* [Problem statement] Going through the data below, copy out each line where the word "Admin" shows up.

Collected data:
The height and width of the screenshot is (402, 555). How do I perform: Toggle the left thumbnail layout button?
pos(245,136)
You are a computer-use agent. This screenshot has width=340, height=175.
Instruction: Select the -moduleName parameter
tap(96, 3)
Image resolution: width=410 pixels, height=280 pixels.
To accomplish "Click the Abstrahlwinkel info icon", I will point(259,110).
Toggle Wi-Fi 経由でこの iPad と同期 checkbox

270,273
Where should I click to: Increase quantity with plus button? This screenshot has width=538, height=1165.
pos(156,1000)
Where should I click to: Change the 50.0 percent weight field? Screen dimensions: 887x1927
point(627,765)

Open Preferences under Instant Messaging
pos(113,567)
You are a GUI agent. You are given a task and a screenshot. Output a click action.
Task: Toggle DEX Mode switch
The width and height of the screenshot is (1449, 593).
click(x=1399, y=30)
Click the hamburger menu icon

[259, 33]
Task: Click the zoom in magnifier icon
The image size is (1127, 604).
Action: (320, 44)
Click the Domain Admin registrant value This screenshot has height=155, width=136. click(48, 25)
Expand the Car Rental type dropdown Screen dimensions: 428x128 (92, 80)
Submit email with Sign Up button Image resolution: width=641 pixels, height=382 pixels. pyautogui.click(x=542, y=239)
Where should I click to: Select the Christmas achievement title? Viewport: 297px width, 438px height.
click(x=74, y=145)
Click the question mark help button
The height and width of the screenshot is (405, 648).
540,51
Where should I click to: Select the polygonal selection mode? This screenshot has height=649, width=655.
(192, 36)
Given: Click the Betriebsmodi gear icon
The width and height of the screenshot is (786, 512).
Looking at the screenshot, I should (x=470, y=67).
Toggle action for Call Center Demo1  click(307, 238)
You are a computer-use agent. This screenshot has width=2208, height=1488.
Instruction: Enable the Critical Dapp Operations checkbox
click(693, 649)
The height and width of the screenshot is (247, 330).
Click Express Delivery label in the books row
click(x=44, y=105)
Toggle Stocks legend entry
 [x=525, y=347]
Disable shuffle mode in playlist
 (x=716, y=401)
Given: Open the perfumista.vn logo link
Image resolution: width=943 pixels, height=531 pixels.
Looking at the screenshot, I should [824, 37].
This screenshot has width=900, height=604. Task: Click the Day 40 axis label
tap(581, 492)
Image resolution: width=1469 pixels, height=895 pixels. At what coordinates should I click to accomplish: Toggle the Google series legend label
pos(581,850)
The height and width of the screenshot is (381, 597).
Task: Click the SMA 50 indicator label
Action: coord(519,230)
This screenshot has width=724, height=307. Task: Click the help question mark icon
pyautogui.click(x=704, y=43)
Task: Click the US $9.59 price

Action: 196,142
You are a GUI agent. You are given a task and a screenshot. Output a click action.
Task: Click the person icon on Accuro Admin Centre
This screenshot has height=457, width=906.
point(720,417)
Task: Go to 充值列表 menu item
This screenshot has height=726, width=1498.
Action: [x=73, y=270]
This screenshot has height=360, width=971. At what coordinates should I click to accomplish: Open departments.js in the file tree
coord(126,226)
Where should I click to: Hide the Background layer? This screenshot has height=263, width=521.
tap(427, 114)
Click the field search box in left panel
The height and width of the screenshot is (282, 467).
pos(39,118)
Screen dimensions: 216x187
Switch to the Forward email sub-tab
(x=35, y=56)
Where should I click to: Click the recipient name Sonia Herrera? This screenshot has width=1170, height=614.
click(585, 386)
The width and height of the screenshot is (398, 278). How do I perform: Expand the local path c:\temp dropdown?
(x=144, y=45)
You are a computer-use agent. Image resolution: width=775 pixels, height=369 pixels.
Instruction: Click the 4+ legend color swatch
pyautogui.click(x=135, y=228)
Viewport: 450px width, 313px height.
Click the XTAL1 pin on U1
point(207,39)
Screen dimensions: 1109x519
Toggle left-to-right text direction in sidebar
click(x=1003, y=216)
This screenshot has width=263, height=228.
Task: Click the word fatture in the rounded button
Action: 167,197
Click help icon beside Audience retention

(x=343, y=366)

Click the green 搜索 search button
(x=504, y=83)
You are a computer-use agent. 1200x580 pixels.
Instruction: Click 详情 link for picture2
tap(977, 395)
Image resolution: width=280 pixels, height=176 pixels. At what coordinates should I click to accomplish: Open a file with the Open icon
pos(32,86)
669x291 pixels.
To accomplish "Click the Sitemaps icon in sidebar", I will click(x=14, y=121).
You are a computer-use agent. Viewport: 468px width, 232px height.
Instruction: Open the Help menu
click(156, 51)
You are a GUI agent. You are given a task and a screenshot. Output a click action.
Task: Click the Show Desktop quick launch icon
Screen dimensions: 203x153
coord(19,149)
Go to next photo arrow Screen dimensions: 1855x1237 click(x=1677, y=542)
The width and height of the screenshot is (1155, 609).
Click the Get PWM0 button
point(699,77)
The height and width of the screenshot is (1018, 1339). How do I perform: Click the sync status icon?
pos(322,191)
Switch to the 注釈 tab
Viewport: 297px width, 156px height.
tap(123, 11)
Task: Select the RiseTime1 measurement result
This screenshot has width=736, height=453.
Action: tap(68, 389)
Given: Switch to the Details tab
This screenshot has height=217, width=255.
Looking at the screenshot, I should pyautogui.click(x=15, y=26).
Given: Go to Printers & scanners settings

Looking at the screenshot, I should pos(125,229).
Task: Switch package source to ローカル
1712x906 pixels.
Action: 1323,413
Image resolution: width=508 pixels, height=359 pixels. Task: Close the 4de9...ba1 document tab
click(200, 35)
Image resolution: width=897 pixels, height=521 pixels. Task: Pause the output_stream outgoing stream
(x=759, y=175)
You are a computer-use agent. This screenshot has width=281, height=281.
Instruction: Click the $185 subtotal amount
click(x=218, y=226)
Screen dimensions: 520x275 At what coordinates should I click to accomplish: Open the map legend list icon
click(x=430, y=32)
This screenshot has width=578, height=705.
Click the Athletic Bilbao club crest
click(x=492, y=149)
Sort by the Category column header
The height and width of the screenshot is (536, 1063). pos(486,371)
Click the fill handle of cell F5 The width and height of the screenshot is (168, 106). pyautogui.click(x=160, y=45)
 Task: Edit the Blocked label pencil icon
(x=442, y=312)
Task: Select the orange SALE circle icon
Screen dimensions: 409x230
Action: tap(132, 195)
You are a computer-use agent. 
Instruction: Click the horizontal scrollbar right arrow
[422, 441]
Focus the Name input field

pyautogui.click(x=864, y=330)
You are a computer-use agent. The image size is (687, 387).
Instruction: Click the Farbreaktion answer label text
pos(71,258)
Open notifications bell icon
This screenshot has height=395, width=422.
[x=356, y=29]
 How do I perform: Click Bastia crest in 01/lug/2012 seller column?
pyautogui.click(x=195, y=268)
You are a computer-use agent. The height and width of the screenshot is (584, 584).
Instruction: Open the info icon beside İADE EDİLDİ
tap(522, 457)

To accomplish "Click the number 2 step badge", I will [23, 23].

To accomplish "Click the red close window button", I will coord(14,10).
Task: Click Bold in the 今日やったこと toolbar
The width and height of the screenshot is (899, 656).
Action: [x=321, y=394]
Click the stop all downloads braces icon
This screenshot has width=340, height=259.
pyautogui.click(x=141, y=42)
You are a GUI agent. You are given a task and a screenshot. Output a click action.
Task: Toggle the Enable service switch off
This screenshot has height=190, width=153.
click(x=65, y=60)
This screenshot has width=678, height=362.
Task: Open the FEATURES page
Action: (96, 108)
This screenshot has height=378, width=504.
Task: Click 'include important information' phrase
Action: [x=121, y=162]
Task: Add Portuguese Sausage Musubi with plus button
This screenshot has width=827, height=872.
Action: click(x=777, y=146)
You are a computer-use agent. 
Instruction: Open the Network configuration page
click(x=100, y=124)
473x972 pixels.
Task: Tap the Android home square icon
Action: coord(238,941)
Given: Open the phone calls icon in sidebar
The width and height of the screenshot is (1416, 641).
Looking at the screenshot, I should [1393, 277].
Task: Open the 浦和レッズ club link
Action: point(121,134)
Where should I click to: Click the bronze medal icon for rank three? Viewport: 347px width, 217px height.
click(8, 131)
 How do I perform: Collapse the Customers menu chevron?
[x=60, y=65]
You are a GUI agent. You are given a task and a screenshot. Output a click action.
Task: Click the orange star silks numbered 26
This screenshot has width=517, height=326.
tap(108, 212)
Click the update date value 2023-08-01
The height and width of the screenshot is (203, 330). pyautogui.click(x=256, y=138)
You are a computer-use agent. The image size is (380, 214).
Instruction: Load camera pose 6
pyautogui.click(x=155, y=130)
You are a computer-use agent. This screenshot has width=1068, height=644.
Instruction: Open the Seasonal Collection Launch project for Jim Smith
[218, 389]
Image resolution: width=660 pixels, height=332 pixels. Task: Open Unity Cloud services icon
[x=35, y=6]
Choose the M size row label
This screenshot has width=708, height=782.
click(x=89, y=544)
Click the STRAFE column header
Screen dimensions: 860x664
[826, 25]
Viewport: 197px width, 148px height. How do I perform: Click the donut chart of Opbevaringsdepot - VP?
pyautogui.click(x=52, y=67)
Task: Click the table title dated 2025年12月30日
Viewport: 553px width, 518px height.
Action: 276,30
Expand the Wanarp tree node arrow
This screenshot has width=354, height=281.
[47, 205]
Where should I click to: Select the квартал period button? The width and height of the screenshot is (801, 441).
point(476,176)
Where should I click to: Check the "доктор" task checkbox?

* [Expected answer]
Click the Domain Admin registrant value This screenshot has height=155, width=136. click(48, 25)
Task: Click the person icon on Accuro Admin Centre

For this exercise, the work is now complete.